We are registered with the ICO as a fee payer because we have chosen to appoint a Data Protection Officer. We have a Data Protection Officer because we process a lot of sensitive data on behalf of other companies and we want to ensure that we are protecting your rights and freedoms at all times, in the course of our day to day activities.
Birdie Care Services, does on occasion, act as a Controller. This is only for the data that we process for our day to day internal business operations, as well any technical data that is collected by our app.
We only collect the data that we need to carry out a task and do not keep data longer than is necessary. We delete data when it is no longer required for the purpose that we collected it.
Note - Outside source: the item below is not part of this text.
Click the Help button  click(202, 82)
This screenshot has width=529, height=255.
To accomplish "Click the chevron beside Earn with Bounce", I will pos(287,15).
This privacy notice refers to the data we process as a Controller only.
We are happy to talk to you about how we process and protect data, just email us dpo@birdie.care.
To see more about how we use your personal data, read the notice or notices which apply best to your relationship with us:
I am an employee of Birdie Care Services Ltd
I am a corporate client (Care Agency)
I am a potential corporate client (Care Agency)
I am a Dementia Support Service User
As a corporate client, we hold the contact and payment details required to carry out our contract with you, manage our relationship and keep you up to date with changes and improvements to our services. This data would have been sourced from you directly.
Our lawful basis for processing your data is a combination of Contract and Legitimate Interest. We use legitimate interest when we use your data to keep you up to date with changes and improvements to our goods and services. Results of a legitimate interest balancing test indicate that this use is pursuing a legitimate interest, is necessary for the purpose of keeping you updated and growing our business, and unlikely to cause you risk or harm.
Like most companies, we use a number of third parties as part of our data processing, for example cloud services and technology services. We have Data Processing Agreements in place with these providers. Where data is transferred outside of the EEA, we ensure that appropriate protection and mechanisms are in place, for example US Privacy Shield.
We do not sell your data to anybody and we do not share it with anyone other than our contracted processors.
We hold data on Corporate Clients for the length of time that you are a client of ours, then another 7 years in case of any dispute.
All data is password protected, access controlled, backed up securely and encrypted when appropriate.
All employees are trained in data protection and are aware of their obligations to ensure the privacy of all data subjects.
Data Privacy by Design and Default is an integral part of our development processes.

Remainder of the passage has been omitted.